─── TEXT UNDER STUDY
What Were the Orphan Trains?
The real-life history behind Wanderville.
The orphan trains were a series of social service programs that relocated poor and homeless city children.From 1854 to 1929, more than 200,000 children traveled by train from the East Coast to seek new homes in nearly every state in the continental United States.
Poverty in the Cities
By the mid-1800s, millions of people lived in poverty in East Coast cities like Boston and New York. Many were immigrants who had recently arrived from other countries seeking a better life. Others had come from more rural parts of the U.S. to work in factories. As a result, cities were growing, and some areas, especially poor neighborhoods, were becoming extremely crowded.
In one such area, New York’s Lower East Side, people lived in tenements, densely populated apartment buildings that were run-down and unsanitary. Many families lived in just one or two small, cramped rooms which often lacked direct sunlight or even windows. Some tenement apartments housed illegal factories, where workers sewed garments or assembled items like brooms or cigars, working long hours for low wages. Children were among the urban poor. They lived in slums and tenements with their families and many worked in factories—sometimes instead of going to school.
──────
─── DATA FOR ANALYSIS
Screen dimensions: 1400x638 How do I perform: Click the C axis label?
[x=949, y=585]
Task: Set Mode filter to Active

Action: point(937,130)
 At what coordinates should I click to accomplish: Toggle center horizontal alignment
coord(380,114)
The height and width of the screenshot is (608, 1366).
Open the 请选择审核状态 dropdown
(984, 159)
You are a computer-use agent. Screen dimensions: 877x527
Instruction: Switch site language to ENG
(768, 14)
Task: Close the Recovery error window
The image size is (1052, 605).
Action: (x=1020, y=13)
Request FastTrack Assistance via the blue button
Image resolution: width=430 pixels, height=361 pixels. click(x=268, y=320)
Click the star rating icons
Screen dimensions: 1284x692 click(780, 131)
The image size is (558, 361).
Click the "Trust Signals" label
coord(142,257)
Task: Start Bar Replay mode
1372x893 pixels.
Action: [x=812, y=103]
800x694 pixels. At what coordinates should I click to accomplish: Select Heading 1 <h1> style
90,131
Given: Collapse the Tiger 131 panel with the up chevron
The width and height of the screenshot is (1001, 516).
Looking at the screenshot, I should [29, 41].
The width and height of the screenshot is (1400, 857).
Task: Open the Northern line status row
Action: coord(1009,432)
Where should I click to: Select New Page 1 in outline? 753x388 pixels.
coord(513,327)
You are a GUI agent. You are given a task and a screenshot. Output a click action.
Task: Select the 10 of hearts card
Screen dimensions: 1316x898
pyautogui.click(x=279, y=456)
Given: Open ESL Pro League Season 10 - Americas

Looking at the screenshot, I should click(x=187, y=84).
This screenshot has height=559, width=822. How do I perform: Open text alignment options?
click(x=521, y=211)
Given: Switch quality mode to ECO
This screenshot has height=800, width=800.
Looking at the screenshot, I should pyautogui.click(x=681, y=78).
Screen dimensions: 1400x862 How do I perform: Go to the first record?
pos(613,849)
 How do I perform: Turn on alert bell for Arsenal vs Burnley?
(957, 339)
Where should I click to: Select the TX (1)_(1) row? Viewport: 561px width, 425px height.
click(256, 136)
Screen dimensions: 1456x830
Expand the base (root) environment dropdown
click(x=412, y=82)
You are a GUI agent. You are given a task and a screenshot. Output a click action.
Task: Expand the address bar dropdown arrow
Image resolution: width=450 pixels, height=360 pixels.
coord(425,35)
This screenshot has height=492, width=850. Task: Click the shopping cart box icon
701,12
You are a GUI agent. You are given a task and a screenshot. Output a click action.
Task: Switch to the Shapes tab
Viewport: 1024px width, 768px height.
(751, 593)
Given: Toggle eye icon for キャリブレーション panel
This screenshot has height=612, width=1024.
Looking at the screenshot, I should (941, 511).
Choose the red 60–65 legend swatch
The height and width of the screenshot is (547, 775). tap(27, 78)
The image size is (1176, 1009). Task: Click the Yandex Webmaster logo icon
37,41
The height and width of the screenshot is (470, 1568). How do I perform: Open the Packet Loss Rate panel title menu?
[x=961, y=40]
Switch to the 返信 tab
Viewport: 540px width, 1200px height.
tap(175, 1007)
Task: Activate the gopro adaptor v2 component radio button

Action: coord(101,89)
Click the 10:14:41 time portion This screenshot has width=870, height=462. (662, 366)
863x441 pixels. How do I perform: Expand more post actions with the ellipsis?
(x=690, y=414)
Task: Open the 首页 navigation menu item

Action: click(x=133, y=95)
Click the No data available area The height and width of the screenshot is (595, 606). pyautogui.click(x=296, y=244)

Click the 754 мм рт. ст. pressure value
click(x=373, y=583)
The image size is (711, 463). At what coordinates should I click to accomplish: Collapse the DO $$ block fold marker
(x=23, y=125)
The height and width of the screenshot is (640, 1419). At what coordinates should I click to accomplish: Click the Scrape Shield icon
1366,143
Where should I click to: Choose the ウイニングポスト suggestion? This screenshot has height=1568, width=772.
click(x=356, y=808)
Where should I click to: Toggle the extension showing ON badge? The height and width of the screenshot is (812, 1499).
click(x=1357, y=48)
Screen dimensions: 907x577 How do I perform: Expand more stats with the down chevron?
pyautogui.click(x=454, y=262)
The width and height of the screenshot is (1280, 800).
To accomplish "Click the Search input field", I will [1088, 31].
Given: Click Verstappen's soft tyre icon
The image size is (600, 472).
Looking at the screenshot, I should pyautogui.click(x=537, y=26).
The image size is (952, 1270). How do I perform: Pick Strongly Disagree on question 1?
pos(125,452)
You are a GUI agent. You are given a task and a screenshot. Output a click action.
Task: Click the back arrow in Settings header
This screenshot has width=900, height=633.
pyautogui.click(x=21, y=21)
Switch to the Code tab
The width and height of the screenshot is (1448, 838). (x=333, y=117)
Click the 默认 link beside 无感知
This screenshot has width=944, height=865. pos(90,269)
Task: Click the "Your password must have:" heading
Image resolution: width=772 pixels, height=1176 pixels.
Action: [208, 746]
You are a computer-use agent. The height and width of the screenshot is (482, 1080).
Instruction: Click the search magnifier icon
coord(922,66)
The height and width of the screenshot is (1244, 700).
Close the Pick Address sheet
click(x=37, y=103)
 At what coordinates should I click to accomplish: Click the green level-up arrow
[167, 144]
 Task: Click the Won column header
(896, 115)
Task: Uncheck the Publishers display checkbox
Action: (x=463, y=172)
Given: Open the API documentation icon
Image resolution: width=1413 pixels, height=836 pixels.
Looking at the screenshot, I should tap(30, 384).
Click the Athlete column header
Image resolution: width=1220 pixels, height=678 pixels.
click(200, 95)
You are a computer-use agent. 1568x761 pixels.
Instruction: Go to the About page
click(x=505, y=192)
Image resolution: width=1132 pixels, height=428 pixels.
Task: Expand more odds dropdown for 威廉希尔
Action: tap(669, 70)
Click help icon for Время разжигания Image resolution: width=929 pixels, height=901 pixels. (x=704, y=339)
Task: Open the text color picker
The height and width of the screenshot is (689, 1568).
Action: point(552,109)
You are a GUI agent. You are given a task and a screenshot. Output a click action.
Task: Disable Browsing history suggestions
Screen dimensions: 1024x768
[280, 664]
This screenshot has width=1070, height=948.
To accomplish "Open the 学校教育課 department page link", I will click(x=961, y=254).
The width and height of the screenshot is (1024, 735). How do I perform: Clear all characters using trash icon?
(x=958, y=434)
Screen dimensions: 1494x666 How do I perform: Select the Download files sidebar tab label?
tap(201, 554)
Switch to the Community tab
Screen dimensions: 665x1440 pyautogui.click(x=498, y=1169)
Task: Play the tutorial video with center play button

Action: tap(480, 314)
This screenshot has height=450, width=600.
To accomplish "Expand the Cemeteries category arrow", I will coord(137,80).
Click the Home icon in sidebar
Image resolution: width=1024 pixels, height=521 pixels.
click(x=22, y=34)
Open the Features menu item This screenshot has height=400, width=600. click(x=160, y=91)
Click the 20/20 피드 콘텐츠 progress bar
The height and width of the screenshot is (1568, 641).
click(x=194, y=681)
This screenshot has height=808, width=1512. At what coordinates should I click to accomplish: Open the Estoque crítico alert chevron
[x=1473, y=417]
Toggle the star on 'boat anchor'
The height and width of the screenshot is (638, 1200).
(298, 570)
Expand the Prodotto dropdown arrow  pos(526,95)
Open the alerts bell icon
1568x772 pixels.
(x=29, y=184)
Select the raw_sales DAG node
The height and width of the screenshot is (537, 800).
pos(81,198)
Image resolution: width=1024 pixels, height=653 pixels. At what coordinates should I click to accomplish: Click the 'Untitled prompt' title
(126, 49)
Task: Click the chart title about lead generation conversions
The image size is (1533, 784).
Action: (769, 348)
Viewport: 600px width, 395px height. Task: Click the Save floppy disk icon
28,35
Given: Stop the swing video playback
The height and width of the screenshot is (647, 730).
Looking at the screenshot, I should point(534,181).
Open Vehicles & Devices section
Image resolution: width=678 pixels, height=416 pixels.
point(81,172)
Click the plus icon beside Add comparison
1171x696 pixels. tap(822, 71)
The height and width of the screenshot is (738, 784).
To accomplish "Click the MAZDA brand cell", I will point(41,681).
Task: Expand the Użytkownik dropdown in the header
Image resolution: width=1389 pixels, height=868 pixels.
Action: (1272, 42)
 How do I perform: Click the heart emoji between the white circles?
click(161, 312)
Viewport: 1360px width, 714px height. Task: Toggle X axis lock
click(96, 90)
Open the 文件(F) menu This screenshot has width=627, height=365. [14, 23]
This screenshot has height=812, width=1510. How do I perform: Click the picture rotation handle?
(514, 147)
──────
_WORK ITEM_:
How would the text on the orphan trains go on after its last sentence? Write the next part. The rows have no connection to the text about the orphan trains.

_RESULT_:
A great many children were homeless as well. The polluted water and filthy living conditions in big cities led to epidemics and other diseases that left children orphaned. Some children were abandoned by parents who were too destitute to raise them; others were runaways escaping abuse or neglect. Although many private charitable and religious organizations operated orphan asylums, they were often filled to capacity. Thousands of children lived on the streets: they begged strangers for money, foraged through garbage, and slept in doorways and alleys. Some even turned to crime, picking pockets, stealing food, or joining street gangs. All of these children were commonly known as “urchins,” “waifs,” or “little wanderers.”
The Children’s Aid Society
In the 1850s, a minster named Charles Loring Brace went to work in New York City as a missionary dedicated to helping the poor. When he saw how many children were homeless, he founded an organization called The Children’s Aid Society. Brace felt that orphanages weren’t the best solution for these children. He also believed that if they grew up on the streets, they would become criminals as adults. Through the Children’s Aid Society, his goal was to send these children far from the cities to live in the country, where he thought they would have better lives.
At first the Children’s Aid Society placed children in rural households in New England and upstate New York. But advances in railroad travel made it possible to send larger numbers of children farther west. In 1854, the Children’s Aid Society sent its first group of 46 children by boat and train to Dowagiac, Michigan. When the children arrived there, the town residents and local farmers were invited to choose a boy or a girl to take home. The trip was considered a success, and over the next sixty years, many more trainloads followed, carrying children to the Midwest and beyond. Other charity organizations began to send children on trains as well, from Boston, Baltimore and other East Coast cities in addition to New York.
Being “Placed Out”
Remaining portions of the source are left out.